Arguments begin in Daniely case
Lawyers suggest self-defense theory

LAWRENCEVILLE - Who was Michael Black?

To hear prosecutors tell it, Black was a valiant young man who came to the aide of a woman snagged in a domestic dispute, a choice that cost him his life.

Conversely, a defense attorney argued Monday that Black butted in to the situation, pummeled the man involved and didn't know when to let up.

This much they agreed on: Black, 19, died April 1 last year when Larry Daniely stabbed him once in the chest, his final step a stumble on a balcony at the Norcross Extended Stay hotel.

Jurors, who heard opening arguments in Daniely's murder trial Monday in Gwinnett Superior Court, are tasked with deciding whether Black was killed in cold blood, or if Daniely was protecting himself.

"This case is not a whodunit," defense attorney Scott Estes told jurors. "The question you have to answer is why did it happen."

Daniely, 28, known to friends as "Ace," is charged with murder, felony murder, aggravated assault and possession of a knife during the commission of a felony. He fled Norcross after the incident and was arrested by a fugitive squad two days later in DeKalb County.

John Setzer, assistant district attorney, said the victim stepped in between Daniely and his ex-girlfriend, Stephanie "Cuba" Martinez, in a breezeway of the hotel as the two argued over $70 she kept in her shirt. As the fight escalated, Daniely produced a knife, he said.

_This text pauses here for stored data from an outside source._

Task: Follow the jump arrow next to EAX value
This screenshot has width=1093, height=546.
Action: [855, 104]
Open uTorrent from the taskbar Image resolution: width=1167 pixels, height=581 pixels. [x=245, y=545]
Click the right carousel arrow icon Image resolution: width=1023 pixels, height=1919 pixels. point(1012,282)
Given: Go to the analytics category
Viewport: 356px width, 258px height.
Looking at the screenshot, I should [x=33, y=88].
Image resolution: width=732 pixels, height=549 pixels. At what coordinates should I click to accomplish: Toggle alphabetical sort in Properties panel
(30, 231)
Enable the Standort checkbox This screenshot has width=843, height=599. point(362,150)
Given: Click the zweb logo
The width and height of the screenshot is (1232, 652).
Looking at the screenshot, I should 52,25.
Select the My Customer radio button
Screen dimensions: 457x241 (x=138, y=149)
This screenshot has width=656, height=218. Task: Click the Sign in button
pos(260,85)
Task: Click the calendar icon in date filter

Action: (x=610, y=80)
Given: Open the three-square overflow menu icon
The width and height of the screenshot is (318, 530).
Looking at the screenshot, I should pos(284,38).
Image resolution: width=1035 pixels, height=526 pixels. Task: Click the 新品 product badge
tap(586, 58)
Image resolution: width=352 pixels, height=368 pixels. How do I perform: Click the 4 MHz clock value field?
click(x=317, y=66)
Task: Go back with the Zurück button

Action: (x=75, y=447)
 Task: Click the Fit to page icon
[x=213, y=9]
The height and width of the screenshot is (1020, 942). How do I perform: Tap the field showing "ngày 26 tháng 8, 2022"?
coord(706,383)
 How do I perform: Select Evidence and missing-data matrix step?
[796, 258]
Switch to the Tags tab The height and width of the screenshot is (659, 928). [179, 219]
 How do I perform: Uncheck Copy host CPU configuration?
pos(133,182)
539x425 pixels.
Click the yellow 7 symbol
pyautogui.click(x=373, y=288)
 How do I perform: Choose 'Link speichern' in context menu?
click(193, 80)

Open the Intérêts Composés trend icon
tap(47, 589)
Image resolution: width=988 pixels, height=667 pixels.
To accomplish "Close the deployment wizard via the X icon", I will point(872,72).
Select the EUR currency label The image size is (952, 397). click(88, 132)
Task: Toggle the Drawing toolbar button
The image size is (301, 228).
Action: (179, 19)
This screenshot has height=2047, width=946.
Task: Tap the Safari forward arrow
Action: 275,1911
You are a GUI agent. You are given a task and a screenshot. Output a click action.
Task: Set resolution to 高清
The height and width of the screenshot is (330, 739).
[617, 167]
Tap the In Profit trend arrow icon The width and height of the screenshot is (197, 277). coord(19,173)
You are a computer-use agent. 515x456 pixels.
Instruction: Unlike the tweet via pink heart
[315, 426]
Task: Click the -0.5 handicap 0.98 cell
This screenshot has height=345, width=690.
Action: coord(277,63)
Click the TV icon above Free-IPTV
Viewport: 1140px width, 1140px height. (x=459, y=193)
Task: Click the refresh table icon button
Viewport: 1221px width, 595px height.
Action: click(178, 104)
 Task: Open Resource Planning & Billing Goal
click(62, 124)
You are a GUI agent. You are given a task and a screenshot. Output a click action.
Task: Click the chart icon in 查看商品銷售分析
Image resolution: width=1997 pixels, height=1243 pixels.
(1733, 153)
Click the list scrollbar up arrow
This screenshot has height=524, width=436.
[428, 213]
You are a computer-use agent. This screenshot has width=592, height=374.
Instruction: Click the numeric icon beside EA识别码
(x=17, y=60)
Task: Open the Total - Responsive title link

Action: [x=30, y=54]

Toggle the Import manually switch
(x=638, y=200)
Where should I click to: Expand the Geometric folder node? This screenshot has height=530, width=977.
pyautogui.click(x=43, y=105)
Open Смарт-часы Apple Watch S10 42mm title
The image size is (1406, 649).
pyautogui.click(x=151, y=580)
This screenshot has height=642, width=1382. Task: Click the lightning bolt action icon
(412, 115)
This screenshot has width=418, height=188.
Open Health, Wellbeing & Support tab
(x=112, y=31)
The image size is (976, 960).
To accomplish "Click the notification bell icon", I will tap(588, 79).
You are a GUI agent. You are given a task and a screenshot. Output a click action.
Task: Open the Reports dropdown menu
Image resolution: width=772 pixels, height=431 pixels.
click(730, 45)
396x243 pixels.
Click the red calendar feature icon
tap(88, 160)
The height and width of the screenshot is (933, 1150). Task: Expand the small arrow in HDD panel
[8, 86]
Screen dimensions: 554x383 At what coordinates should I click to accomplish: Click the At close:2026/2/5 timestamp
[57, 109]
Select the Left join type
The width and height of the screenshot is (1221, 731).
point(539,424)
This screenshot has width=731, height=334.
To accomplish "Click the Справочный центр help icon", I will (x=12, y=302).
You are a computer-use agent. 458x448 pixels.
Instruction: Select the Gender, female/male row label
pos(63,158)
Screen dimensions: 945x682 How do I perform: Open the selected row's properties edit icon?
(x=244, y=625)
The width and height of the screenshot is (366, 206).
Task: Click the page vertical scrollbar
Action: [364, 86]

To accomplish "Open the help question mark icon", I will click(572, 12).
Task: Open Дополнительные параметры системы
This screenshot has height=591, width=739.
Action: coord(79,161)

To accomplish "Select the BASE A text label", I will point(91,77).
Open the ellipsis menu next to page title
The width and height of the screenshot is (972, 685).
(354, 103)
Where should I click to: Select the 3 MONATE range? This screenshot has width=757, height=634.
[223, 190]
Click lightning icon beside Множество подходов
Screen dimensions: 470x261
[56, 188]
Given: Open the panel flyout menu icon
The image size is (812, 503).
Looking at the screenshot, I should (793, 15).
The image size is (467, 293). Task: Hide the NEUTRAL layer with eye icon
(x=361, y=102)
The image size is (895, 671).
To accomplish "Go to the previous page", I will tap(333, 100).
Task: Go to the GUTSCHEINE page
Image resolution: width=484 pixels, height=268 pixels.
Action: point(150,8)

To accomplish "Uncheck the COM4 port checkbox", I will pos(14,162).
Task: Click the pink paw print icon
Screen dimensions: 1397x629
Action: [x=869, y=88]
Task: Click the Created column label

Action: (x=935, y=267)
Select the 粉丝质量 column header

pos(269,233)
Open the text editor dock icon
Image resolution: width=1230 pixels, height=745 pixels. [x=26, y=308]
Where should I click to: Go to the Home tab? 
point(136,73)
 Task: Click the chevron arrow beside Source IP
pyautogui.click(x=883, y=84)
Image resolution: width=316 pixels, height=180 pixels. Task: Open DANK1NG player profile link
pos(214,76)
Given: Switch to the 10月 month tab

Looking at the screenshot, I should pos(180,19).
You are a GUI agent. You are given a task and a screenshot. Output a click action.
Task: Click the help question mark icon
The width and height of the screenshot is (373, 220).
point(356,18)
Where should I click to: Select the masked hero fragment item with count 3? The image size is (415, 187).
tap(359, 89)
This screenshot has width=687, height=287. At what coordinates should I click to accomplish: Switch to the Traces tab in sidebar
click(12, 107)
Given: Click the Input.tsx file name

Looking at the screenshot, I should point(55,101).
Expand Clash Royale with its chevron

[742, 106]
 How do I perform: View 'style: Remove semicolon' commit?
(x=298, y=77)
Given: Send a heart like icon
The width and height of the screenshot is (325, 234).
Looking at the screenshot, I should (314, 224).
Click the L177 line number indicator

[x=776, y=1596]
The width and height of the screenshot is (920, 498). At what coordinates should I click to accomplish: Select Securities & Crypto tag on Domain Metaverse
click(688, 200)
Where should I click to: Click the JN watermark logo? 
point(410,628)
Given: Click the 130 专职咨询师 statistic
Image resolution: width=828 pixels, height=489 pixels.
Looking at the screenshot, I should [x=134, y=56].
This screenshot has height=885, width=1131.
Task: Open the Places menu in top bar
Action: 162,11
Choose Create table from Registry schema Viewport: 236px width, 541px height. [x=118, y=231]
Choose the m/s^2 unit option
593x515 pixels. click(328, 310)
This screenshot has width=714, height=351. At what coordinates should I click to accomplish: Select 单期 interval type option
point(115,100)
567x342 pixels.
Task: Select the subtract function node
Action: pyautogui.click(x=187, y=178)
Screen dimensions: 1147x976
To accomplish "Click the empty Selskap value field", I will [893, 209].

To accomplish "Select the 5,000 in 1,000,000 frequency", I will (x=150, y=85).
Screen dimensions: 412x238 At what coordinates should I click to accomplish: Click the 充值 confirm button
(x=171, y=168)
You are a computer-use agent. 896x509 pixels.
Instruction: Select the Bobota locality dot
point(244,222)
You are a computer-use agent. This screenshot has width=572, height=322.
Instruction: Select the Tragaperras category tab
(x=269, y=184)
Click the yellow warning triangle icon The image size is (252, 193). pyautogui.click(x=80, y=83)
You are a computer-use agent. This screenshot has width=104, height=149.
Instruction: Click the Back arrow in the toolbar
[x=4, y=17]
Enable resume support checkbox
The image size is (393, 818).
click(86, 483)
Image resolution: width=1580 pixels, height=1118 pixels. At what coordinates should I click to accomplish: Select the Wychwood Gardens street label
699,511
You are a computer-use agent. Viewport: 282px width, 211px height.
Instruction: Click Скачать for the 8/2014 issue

"Just a few short minutes after the defendant stabbed him, (Black) was dead on the balcony," Setzer said.

Estes, the defense attorney, argued that Black attacked Daniely from behind, picked him up and slammed him, while Black's girlfriend struck him with a beer bottle. Estes said his case will focus on injuries his client suffered.

"Mr. Daniely was in a bad way," Estes said. "He was being attacked. He did what he had to do to protect himself."

Black's girlfriend later testified she swung a beer bottle at Daniely, but only after he was "overpowering" Black. At the time, the couple were living together at the hotel, she said.

Estes said he plans to call up to 10 witnesses, with closing arguments predicted as early as Thursday.

One witness called Monday by the prosecution appeared to strengthen Estes' self-defense theory.

Keshayla Walker, 15, was waiting at her school bus stop April 1 when she saw the altercation on the hotel's second floor, a few dozen yards away, she said.

Walker later told investigators that Daniely tried to run away from Black, but the eventual victim kept fighting him.

"They was going in circles, really," Walker testified.

Outside the courtroom, Terrence Wilson, the victim's stepfather, recalled Black as a spry teen with aspirations of joining the U.S. Army.

Black had dropped out of Norcross High School but obtained his GED, Wilson said. Months before his death, Black had cut a rap CD - under the group name "NTP" - with friends and his younger brother, Dante, said Wilson.

So shaken by the killing was Black's younger sister, a middle school student, she shied from candle-light vigils held in her brother's honor, Wilson said.

"We just want closure," Wilson said. "That's all."